■ Supplied records:

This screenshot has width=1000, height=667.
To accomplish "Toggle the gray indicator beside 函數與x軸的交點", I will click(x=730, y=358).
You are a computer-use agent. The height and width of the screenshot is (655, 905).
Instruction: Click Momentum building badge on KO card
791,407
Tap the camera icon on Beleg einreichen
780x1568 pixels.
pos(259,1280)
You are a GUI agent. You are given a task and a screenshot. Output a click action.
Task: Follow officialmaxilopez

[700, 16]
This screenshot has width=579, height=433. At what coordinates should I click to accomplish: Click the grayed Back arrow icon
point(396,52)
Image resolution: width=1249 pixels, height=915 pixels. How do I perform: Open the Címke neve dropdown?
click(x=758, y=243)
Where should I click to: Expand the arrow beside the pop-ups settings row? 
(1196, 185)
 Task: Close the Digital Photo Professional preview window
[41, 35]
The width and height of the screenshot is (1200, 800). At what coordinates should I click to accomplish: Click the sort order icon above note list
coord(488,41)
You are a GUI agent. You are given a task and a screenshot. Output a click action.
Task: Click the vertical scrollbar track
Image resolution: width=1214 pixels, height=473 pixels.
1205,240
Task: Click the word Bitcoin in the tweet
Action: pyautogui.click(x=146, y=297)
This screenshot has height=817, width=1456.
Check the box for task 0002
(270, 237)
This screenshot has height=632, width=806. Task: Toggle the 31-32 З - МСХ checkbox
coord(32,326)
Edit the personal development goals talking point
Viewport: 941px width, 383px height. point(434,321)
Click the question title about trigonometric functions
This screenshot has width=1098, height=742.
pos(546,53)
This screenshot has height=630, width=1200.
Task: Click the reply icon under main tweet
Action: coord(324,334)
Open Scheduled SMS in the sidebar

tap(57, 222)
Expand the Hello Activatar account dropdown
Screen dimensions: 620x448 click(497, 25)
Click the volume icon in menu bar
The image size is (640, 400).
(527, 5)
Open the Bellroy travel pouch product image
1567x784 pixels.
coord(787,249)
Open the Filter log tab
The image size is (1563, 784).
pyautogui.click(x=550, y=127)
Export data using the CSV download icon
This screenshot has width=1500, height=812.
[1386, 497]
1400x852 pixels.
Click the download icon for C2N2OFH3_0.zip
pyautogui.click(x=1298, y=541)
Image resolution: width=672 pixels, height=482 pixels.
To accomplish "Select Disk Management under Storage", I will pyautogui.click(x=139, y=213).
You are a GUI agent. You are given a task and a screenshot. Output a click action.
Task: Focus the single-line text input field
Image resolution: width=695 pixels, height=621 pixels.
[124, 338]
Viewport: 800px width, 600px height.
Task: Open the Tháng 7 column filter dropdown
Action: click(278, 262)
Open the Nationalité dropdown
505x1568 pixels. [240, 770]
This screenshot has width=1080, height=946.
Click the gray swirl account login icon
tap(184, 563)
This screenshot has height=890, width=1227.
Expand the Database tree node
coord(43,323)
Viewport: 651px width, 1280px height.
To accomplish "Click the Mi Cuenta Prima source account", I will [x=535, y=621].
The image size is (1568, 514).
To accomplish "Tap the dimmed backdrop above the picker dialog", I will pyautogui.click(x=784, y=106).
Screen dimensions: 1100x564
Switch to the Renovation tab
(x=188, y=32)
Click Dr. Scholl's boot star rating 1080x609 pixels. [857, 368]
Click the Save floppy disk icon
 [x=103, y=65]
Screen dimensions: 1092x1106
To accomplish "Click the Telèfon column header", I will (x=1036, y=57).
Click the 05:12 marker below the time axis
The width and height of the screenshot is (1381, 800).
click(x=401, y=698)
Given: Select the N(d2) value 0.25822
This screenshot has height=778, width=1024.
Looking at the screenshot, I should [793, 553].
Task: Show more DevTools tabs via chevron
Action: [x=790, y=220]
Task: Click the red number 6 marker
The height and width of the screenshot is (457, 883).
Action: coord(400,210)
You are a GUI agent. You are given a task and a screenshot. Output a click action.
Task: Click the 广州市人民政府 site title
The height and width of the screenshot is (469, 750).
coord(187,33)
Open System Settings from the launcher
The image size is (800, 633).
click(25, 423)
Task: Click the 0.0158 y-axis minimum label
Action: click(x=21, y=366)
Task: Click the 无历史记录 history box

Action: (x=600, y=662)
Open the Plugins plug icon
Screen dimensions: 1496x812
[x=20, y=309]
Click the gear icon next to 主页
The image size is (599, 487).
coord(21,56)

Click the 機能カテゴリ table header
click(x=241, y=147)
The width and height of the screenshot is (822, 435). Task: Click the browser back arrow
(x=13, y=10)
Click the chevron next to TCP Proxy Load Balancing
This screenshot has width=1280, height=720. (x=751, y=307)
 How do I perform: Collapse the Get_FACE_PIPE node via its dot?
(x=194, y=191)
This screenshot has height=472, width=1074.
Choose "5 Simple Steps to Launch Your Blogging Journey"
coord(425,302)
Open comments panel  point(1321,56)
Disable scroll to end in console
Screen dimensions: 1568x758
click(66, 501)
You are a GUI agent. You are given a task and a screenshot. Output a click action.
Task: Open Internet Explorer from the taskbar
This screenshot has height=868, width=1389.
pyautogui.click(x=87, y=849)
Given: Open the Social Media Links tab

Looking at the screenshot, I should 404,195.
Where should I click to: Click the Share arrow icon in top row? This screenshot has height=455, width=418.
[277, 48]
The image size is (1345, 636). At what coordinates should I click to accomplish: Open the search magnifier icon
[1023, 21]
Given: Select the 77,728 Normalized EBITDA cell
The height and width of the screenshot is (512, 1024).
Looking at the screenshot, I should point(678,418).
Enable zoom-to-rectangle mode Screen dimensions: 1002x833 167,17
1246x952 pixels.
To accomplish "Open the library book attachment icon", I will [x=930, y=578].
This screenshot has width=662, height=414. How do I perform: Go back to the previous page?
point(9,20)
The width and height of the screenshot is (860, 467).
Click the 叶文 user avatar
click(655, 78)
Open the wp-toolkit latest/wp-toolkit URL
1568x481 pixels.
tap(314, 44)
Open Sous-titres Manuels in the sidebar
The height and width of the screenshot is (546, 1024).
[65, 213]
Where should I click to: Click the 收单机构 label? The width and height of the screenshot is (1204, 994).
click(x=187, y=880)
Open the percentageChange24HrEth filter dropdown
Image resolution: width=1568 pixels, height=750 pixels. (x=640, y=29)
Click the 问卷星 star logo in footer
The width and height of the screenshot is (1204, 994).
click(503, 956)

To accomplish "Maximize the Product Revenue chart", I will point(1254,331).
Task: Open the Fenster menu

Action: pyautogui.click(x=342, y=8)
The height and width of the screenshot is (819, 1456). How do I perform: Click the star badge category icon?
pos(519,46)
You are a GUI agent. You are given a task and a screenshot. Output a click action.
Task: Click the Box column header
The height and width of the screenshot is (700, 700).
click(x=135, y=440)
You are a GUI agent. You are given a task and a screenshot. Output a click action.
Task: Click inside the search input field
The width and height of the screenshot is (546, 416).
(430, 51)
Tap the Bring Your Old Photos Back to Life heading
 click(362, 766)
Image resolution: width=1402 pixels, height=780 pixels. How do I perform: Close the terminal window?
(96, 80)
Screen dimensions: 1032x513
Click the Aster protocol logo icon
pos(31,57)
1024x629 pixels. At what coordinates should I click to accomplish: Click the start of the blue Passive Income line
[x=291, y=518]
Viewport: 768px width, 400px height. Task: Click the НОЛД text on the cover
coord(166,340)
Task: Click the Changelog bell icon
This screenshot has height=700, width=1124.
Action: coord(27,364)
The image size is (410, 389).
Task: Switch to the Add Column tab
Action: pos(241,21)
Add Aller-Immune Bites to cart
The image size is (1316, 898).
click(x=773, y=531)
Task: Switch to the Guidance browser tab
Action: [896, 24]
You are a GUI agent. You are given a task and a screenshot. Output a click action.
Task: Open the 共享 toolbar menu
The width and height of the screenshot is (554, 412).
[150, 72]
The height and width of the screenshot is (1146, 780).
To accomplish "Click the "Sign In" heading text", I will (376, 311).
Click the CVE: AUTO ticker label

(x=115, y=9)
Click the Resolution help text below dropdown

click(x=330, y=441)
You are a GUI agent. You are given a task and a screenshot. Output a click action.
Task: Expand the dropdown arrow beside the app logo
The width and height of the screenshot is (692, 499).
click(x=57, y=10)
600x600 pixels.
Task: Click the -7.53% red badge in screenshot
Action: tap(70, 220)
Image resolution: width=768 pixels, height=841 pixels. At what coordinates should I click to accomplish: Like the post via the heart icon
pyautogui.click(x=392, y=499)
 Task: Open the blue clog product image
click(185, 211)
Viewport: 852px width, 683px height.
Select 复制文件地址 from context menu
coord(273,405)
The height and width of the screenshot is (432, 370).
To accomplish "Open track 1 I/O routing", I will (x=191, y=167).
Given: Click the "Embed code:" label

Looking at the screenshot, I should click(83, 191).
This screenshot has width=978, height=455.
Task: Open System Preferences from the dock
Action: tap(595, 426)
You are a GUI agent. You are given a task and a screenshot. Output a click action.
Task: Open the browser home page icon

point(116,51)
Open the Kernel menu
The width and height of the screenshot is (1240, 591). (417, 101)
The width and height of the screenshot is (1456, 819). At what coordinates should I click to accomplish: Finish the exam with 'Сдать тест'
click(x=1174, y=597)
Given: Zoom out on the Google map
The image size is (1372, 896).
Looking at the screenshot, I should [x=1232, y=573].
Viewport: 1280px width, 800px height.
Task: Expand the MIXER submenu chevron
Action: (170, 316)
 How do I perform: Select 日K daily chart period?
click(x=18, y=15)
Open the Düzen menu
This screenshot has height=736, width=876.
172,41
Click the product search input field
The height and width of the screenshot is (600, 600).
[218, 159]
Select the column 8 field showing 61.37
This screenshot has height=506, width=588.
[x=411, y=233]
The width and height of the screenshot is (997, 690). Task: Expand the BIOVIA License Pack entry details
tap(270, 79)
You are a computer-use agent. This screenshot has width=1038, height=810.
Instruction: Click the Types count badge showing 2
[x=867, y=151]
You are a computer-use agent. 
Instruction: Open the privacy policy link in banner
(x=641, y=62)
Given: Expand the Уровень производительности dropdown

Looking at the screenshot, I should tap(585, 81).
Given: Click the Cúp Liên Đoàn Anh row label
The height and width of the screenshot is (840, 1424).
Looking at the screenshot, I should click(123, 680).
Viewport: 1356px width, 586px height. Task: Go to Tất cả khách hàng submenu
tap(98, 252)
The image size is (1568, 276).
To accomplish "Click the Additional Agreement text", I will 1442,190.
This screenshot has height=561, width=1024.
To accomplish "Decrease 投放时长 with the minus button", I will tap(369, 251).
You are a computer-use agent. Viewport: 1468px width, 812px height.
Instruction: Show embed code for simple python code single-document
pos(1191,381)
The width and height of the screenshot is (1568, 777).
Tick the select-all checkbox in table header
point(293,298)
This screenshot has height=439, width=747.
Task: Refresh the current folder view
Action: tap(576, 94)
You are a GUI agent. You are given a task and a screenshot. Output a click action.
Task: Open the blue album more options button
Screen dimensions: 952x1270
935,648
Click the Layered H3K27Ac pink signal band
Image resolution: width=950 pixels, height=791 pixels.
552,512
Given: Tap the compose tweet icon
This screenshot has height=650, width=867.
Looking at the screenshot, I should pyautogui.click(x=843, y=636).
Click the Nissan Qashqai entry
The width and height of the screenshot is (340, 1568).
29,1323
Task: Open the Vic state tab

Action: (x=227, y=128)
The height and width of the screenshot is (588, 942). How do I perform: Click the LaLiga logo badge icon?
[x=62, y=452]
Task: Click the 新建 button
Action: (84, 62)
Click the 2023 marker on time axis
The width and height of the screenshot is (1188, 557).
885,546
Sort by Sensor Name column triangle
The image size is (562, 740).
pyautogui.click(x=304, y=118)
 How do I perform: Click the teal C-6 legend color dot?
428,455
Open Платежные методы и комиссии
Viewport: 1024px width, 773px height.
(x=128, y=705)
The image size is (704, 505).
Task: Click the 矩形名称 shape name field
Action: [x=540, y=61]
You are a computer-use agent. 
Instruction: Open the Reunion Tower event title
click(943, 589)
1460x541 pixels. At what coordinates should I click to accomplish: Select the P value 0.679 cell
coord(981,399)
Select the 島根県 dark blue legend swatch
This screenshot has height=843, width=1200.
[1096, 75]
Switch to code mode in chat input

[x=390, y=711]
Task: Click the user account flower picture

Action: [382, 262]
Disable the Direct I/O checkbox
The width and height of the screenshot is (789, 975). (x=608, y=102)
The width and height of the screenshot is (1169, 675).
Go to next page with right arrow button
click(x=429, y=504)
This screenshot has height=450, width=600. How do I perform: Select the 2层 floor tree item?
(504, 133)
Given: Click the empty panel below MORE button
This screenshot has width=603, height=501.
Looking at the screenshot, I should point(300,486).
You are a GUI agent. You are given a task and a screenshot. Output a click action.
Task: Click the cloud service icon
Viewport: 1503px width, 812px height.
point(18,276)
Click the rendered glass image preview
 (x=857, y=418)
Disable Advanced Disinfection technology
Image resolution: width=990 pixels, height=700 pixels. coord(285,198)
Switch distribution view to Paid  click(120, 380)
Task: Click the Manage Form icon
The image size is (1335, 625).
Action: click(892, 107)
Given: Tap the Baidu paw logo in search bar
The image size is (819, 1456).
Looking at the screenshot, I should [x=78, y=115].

■ Short task:
Rewrite the material from its first line through the line containing "coord(488,41)", changing "screenshot" to "screen capture" and leaving everything else as it is.

■ Solution below:
This screen capture has width=1000, height=667.
To accomplish "Toggle the gray indicator beside 函數與x軸的交點", I will click(x=730, y=358).
You are a computer-use agent. The height and width of the screen capture is (655, 905).
Instruction: Click Momentum building badge on KO card
791,407
Tap the camera icon on Beleg einreichen
780x1568 pixels.
pos(259,1280)
You are a GUI agent. You are given a task and a screen capture. Output a click action.
Task: Follow officialmaxilopez

[700, 16]
This screen capture has width=579, height=433. At what coordinates should I click to accomplish: Click the grayed Back arrow icon
point(396,52)
Image resolution: width=1249 pixels, height=915 pixels. How do I perform: Open the Címke neve dropdown?
click(x=758, y=243)
Where should I click to: Expand the arrow beside the pop-ups settings row? 
(1196, 185)
 Task: Close the Digital Photo Professional preview window
[41, 35]
The width and height of the screen capture is (1200, 800). At what coordinates should I click to accomplish: Click the sort order icon above note list
coord(488,41)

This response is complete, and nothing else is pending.